A day of contrasts by
Sue Robin, Los Angeles, California
Today was an oddity amidst the days of staying inside. There were tax papers that needed to be delivered, a puzzle to drop at Roberta’s and a return to take to the UPS store. We left with masks and wipes and for me, a bit of trepidation. At the UPS store, I slipped my mask on and was able to walk in without meeting anyone else. Roberta’s was easy, as she came to the curb to collect the puzzle and give us another. Then we headed out to the accountant’s office.
It was a miracle in itself. A freeway drive in Los Angeles with just a few other cars on the road. A block from the CPA’s office, I spotted a Trader Joe’s. Out of curiosity, we pulled into the lot to see how long the line was and much to our surprise, there was no line. We decided to adorn ourselves with our fancy masks and pick up a few things. It was the first in-person shopping experience for me in two months. Well-organized, with arrows and tape every six feet, workers all masked and behind plexiglass barriers. It seemed that the workers were being cared for and the customers as well. We headed back to the car with our groceries and as I entered the car and moved my mask down, I suddenly realized that my left hearing aid was not where it was supposed to be.
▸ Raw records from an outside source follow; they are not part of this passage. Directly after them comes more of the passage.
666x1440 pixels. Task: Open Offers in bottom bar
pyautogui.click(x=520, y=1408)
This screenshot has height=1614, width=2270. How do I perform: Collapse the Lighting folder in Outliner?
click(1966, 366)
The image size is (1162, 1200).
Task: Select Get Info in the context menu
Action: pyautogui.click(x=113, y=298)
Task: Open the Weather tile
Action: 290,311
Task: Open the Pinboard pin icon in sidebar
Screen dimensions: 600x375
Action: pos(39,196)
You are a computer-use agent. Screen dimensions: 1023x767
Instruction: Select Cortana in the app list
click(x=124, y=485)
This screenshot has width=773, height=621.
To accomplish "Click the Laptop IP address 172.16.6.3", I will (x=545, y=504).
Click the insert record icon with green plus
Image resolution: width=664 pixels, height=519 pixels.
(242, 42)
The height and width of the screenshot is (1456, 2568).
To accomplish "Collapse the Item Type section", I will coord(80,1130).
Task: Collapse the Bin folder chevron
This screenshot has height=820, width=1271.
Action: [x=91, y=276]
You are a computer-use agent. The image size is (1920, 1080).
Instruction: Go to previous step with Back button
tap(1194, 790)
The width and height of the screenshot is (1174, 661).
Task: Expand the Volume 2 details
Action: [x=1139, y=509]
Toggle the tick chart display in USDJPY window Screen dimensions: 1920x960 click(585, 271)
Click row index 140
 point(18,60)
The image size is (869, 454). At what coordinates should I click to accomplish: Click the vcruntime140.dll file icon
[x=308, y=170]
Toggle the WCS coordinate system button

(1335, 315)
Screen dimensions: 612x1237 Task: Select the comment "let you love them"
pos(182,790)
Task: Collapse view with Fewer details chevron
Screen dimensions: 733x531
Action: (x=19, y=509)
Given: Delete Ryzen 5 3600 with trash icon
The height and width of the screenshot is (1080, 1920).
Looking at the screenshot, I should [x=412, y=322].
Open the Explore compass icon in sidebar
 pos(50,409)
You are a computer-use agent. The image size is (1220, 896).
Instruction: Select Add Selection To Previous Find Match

One minute I am gleeful about feeling safe in the store and the next in a panic. We put the masks back on and retraced our steps. To no avail. I left my name and number with the manager. We headed back to the UPS store. Also no luck, and I again left my info. Home with the groceries and a thorough search of the car, my purse and the house. Putting on the mask and glasses can be tricky as the ties sometimes catch the hearing aid and dislodge it.
After searching fruitlessly, I felt a bit despondent, imagining my savings account shrinking rather quickly. I went out on the lower deck again, looking up to see if it had fallen from the upper deck through the crack and gotten stuck. Long shot, but I needed to check out any possible hiding place before I plunked down another $1000. Then I felt around my clothing one more time. I let out a whoop—the tiny hearing aid had found its way to the bottom of a rather flat pocket, not the kind that would invite an object to slip into it. I was ecstatic.
So many simple pleasures to appreciate today. This was a day to find joy in some ordinary tasks and the pleasure of locating a lost item, all while giving thanks for our good health and prayers to those who have lost their lives, their health and their jobs.